Membaca Kebanggaan atas Bojonegoro dari sudut pandang teologis, historis, resources, hingga konsep ideologis.

Setyo Wahono dan Nurul Azizah menjadikan istilah “Bojonegoro Membanggakan” sebagai salah satu poros visi pemerintahan. Kredo Bangga Bojonegoro, sepatutnya menjadi kosep ideologis yang bisa dipahami secara jelas. Sehingga tak berakhir sebagai slogan yang mudah dilupakan.

Bojonegoro tak pernah kekurangan aset kebanggaan. Sebab, Bojonegoro adalah kota yang lengkap. Baik dari sisi Sumber Daya Alam (hutan, sungai, dan pegunungan), Sumber Daya Sejarah-Kebudayaan, atau Sumber Daya Energi. Namun, rendahnya Local Pride membuat itu semua seperti tak pernah dimiliki. Di sinilah, urgensi “Kebanggaan” memang patut dimunculkan.

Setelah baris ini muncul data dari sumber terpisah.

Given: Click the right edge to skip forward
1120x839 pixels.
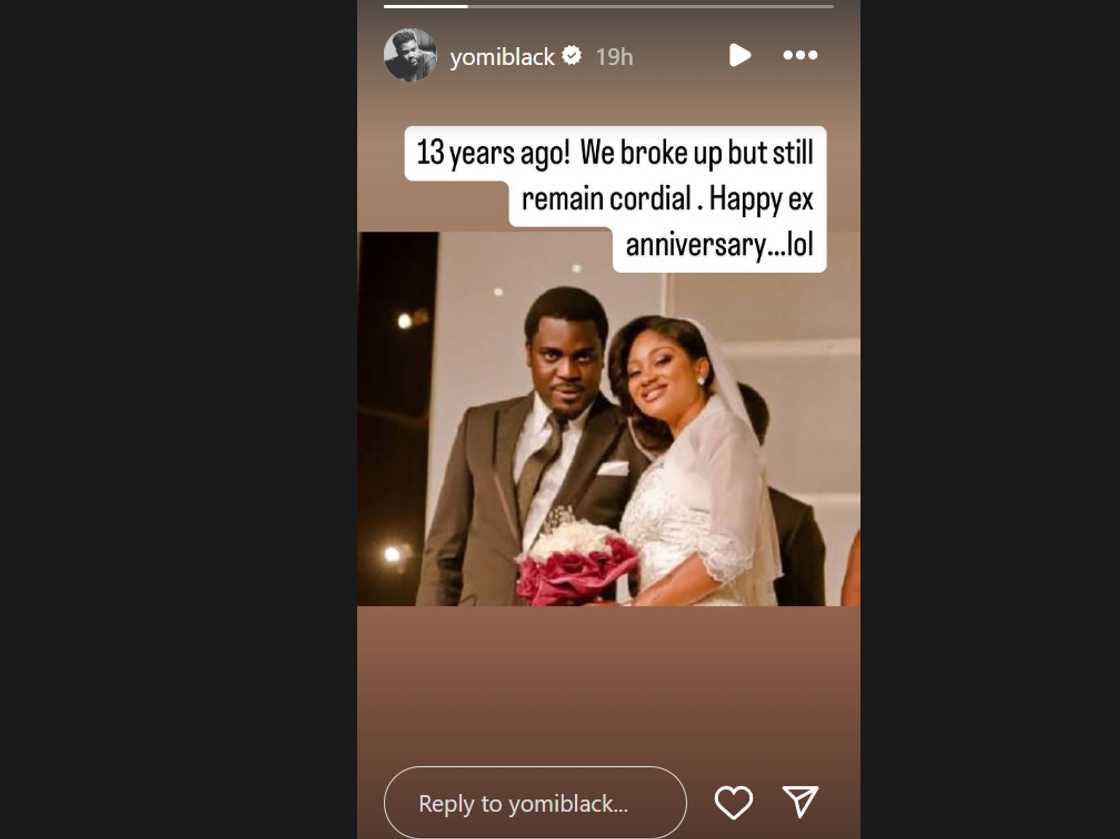Looking at the screenshot, I should 845,420.
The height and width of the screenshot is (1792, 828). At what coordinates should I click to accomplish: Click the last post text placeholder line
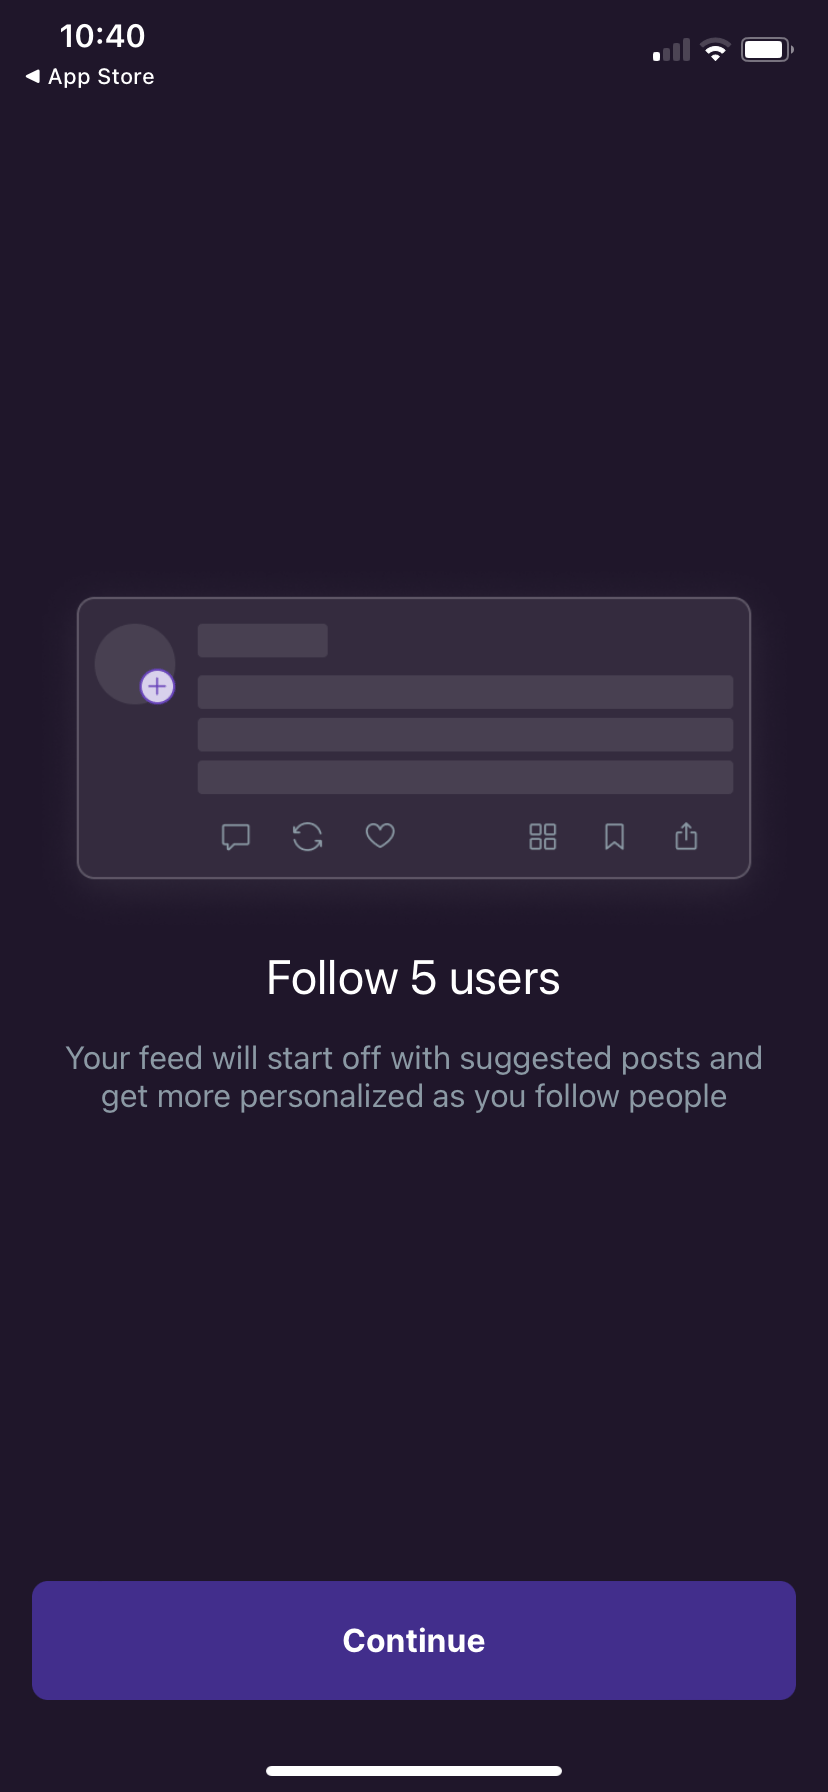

Kebesaran dan kejayaan Bojonegoro tak hanya bersumber dari dongeng. Tapi terpahat pada sejumlah prasasti, tergurat pada bermacam manuskrip, dan tercatat dalam data BPS. Namun karena sikap inferioritas (rendah diri), kebesaran dan kejayaan itu seperti tak pernah dimiliki, apalagi diteliti. Bahkan terkesan seperti dibiarkan hilang ditelan waktu.

Landasan Teologis

Sikap primordialisme (ikatan emosi berbasis norma dan niliai-nilai kedaerahan), memang cukup penting untuk dimunculkan. Primordialisme, menjadi pilar penting dalam memperkuat dan membangun corak nasionalisme kebangsaan. Begitupun primordialisme terhadap Bojonegoro.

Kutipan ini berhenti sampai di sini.